- Eisenhower Bridge
- U.S. National Register of Historic Places
- Location: 3 miles east of County Road V56
- Nearest city: Milton, Iowa
- Coordinates: 40°40′43″N 92°07′02″W﻿ / ﻿40.67861°N 92.11722°W
- Area: less than one acre
- Built: 1888
- Built by: James B. Diver Bridge Company
- Architect: Horace B. Horton
- Architectural style: Pratt truss
- MPS: Highway Bridges of Iowa MPS
- NRHP reference No.: 98000478
- Added to NRHP: May 15, 1998

= Eisenhower Bridge (Milton, Iowa) =

The Eisenhower Bridge is located east of Milton, Iowa, United States. It carries traffic on 252nd Street over the Fox River for 197 ft.
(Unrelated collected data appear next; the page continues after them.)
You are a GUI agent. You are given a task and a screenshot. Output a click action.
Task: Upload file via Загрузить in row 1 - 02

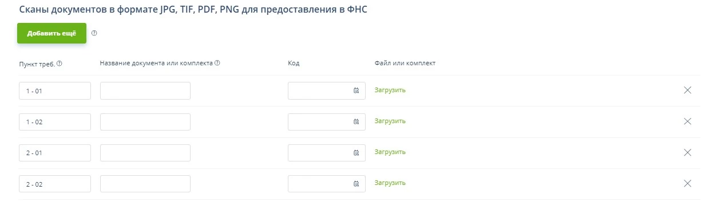390,121
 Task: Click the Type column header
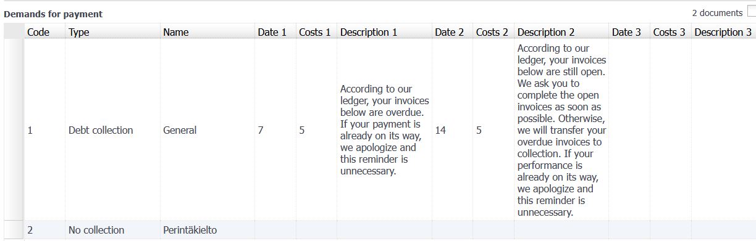tap(112, 32)
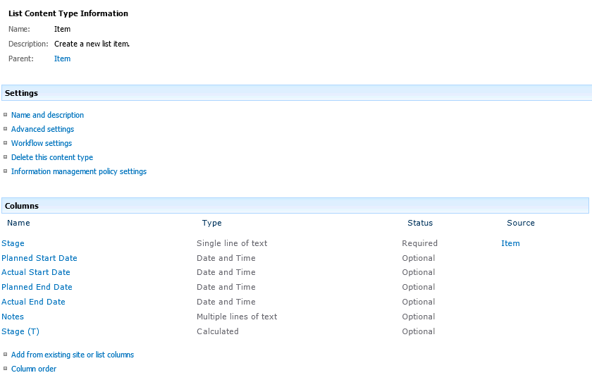
Task: Click the Columns section header bar
Action: point(295,205)

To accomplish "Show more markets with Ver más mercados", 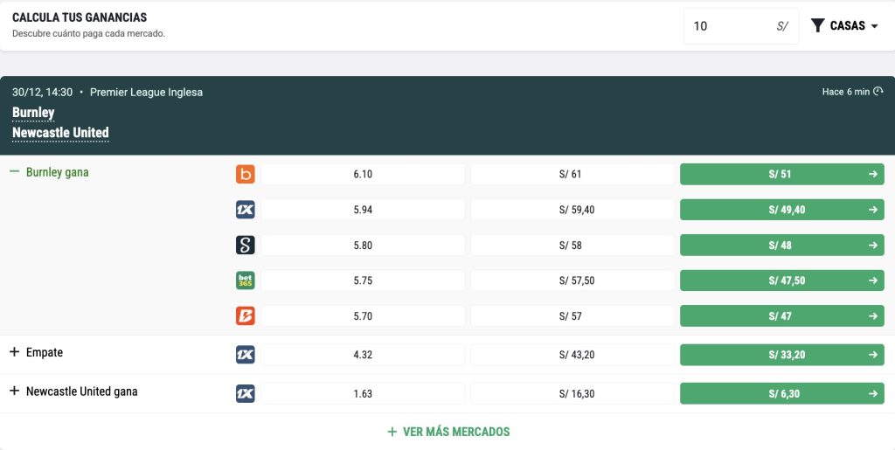I will pos(448,432).
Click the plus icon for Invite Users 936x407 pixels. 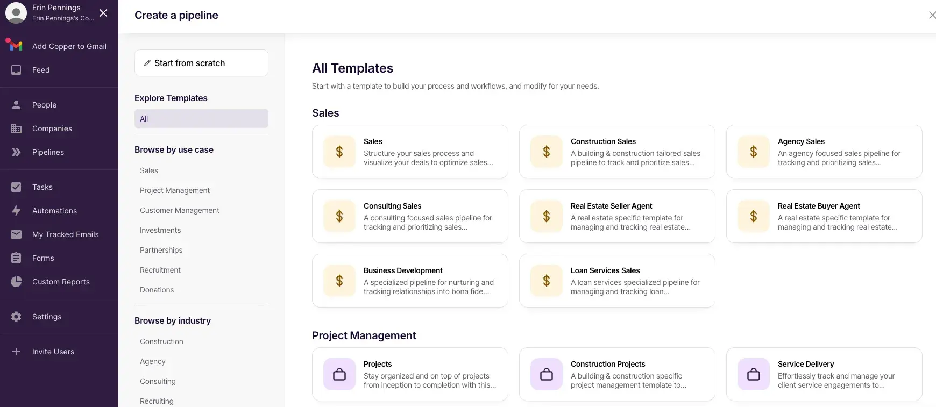[16, 352]
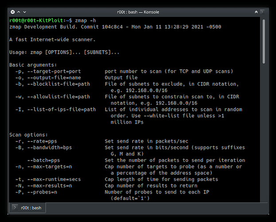Click the down chevron in title bar
The image size is (276, 222).
click(25, 12)
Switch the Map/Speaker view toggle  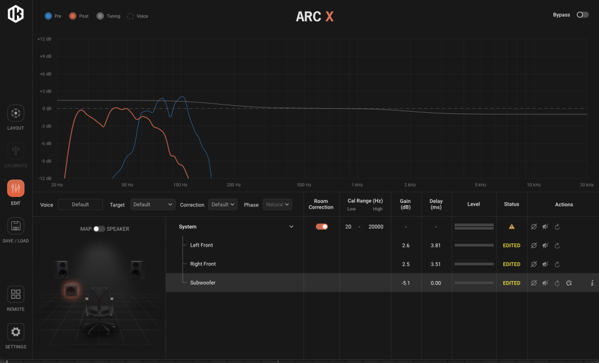tap(99, 229)
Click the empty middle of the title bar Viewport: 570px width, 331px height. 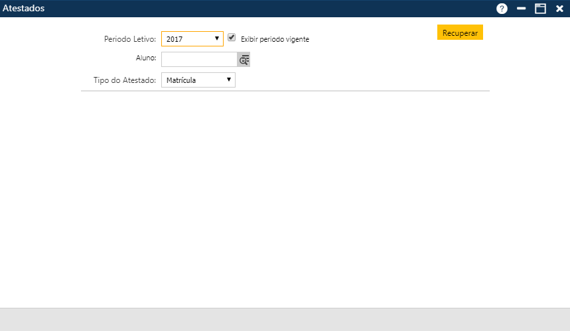point(265,9)
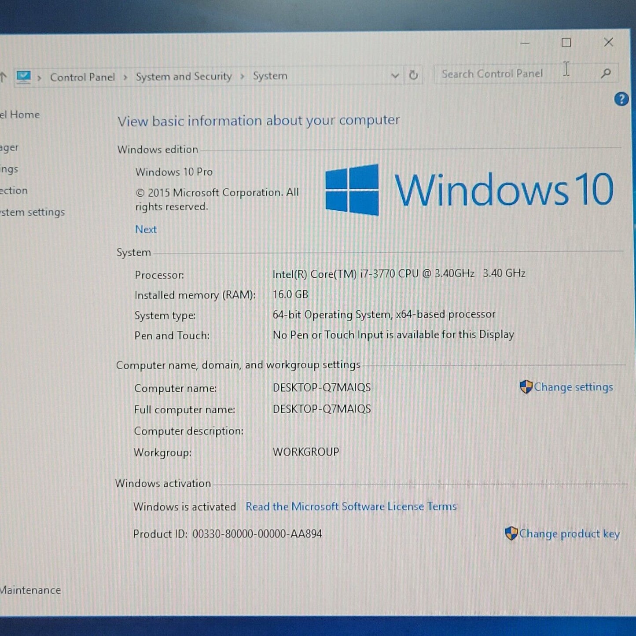This screenshot has height=636, width=636.
Task: Open Security and Maintenance link at bottom-left
Action: pos(30,590)
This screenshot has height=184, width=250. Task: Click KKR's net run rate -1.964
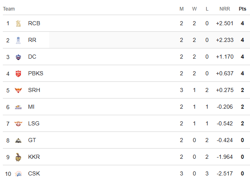click(225, 157)
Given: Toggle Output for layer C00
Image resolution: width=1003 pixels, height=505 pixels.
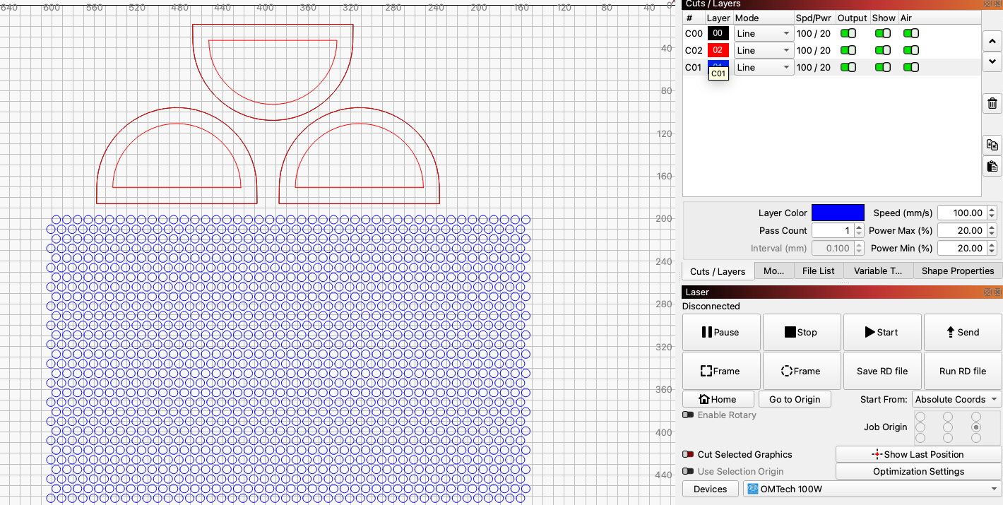Looking at the screenshot, I should click(x=848, y=33).
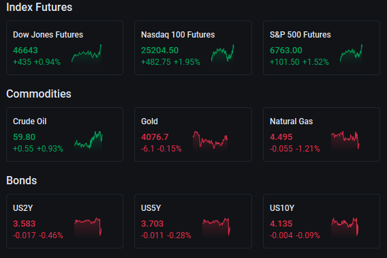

The supervisors from Des Moines and Lee counties met on September 7, 1887, to view the location of a new bridge between the two counties over the Skunk River on the Burlington-Fort Madison Road. Financing delayed building the new bridge. They determined that Des Moines County would pay three-fifths of the costs and Lee County the remainder. Chicago engineer Horace B. Horton designed the Pratt truss, and it was built by the James B. Diver Bridge Company of Keokuk, Iowa. The Walker's Ferry Bridge was originally a two-span structure, and it was completed for $9,435. It was replaced with another bridge in 1930, and one of the spans was relocated to this location. Known locally as the Eisenhower Bridge, it replaced an 1895 span that was washed out in a flood. While it lost some of its historical integrity, it remains an example of early wagon bridge construction. It is also one of the few iron truss bridges remaining in Iowa, and it was designed by a prominent bridge engineer. The bridge was listed on the National Register of Historic Places in 1998.